Saturday, July 7, 2007

Heavens and Heavens


I had a conversation about heaven and hell with my Hawaiian friends. It was sometime after my 3rd birthday. I had asked my Mother if we were Christian, because Lono had said we probably were and I wanted to be sure. My Mother assured me that I was Christian, as I had been baptised. I told her I didn't know what that meant, so she told me I'd had water sprinkled on me.

"That makes you Christian?"

"Yes. It means you will go to heaven if you keep being good."

"Where's heaven?"

"It's a place in the sky where everybody is happy all the time."

"Where in the sky?"

"I don't know; ask your Father when he gets home."

Instead, I reported back to Lani and Lono, because they gave reliably clearer answers. I said we were definitely Christian, but the heaven thing needed explaining.

They tried, but it made no sense to me. "It's a place in the sky." OK, how do I get there? I don't fly. "God carries you up." Right. So if it's in the sky, why can't I see it on a clear day? "It's invisible." Right. So how can I have fun there if I can't see all the fun things you get to play with, cause everything's invisible? "You don't have fun, God just makes you happy." How? "He puts happiness inside you." Why do I have to go to the sky for that? "The alternative is Hell. You don't want that."

I asked what Kahiko had to say about all this. They told me that ancient Hawaiians didn't make such things a big central issue of their worship. I said, yeah, but they think something about it, right?
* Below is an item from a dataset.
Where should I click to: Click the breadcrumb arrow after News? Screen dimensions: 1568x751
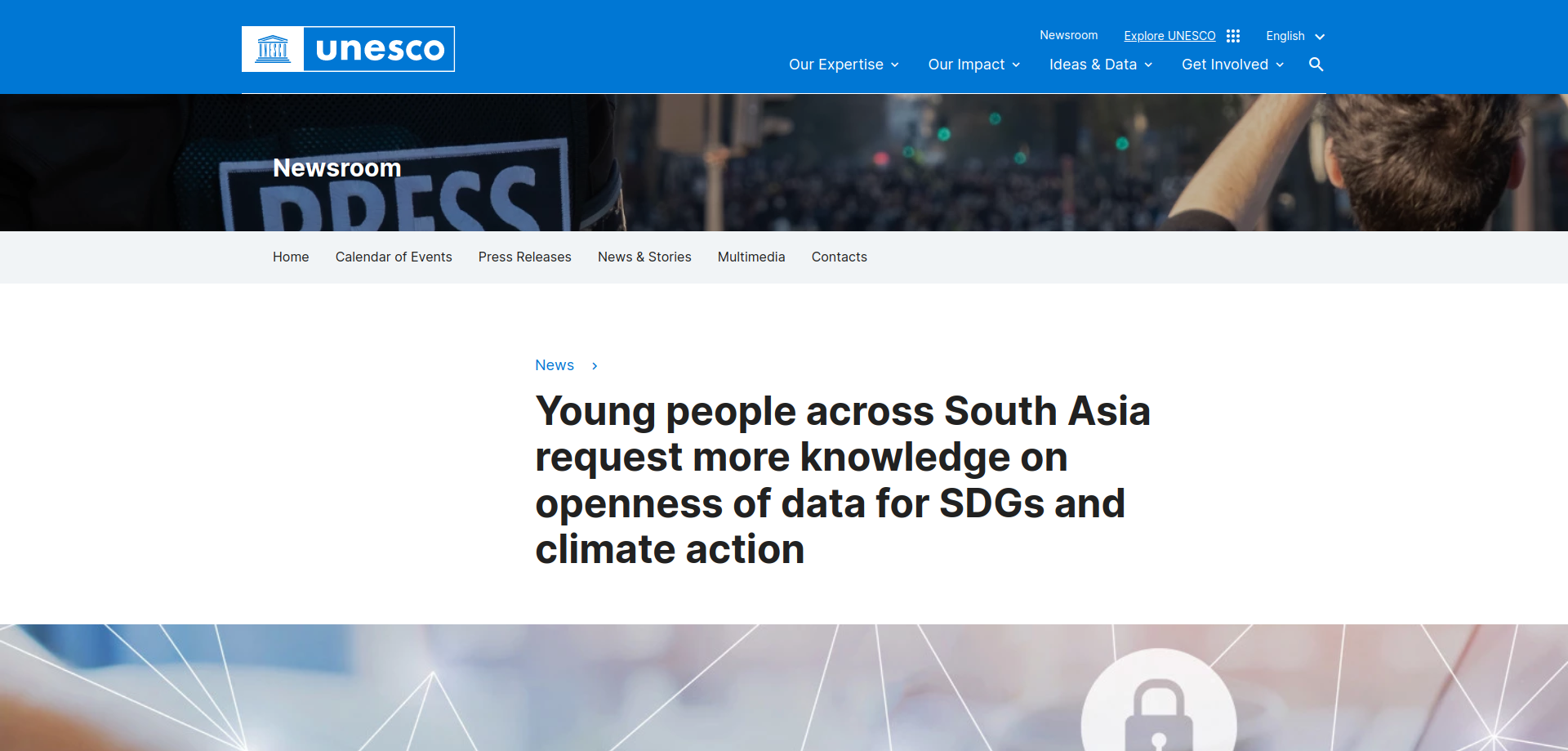[595, 366]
So Lani said that some people believed in reincarnation and some didn't. He said that of those that believe in reincarnation some believe you take a rest between lives and some don't. Of those that think that you rest between lives, there's general agreement folks don't rest all in the same place. So there isn't heaven and hell, there's heavens and more heavens, different ones for different people.

Of course we sidetracked for an explanation of "reincarnation". I then wanted to know if all the Hawaiian heavens were invisible heavens scattered around throughout the sky, and I was told that, no, they were where you couldn't see them because they were all in the ground.

But isn't that where Hell is? Doesn't that mean Hawaiian heavens are all hell? No, Lani said (with some exasperation now), because Hawaiians don't regard the Earth as evil the way Christians do.

OK then, how do I get to one of these heavens, I said.

Lani told me about jumping-off places. After you're dead your soul goes wandering around until you find a high place, called a jumping-off place, where if you jump off from it in the right direction the ground will open up for you and you will fall into your own special heaven.

If you jump the wrong way? The ground doesn't open and your soul is broken in the fall, and is doomed to linger at that spot forever, wishing it had chosen better.

How do you know which way to jump? You don't. But you'll know when you've found a jumping-off place because there will be the souls of dead children all around the bottom waiting for you to get ready to jump so they can shout directions to you and try to trick you into jumping the wrong way, just to be mean (as children often are.)

It's a lovely horror story which visited some real living anguish upon me several years later when I took it too seriously. I'll save that for another time but for now, here is a painting I made in the 90s of a jumping-off tree pretty much as I envisioned it hearing the story. Just the faces of the broken souls appear out of the darkness. The tree glows because it calls the dead soul to climb up into it, to jump from it. The children's souls at the bottom, trying to confuse the jumper, are brightly colored by mana that the dead can see.


At the lower left some demons haunting the jumper are hanging about. Our jumper ought to jump into the middle of them. That's the trick. By the way, the smiling demon at the far lower left will smile for you upside-down, too.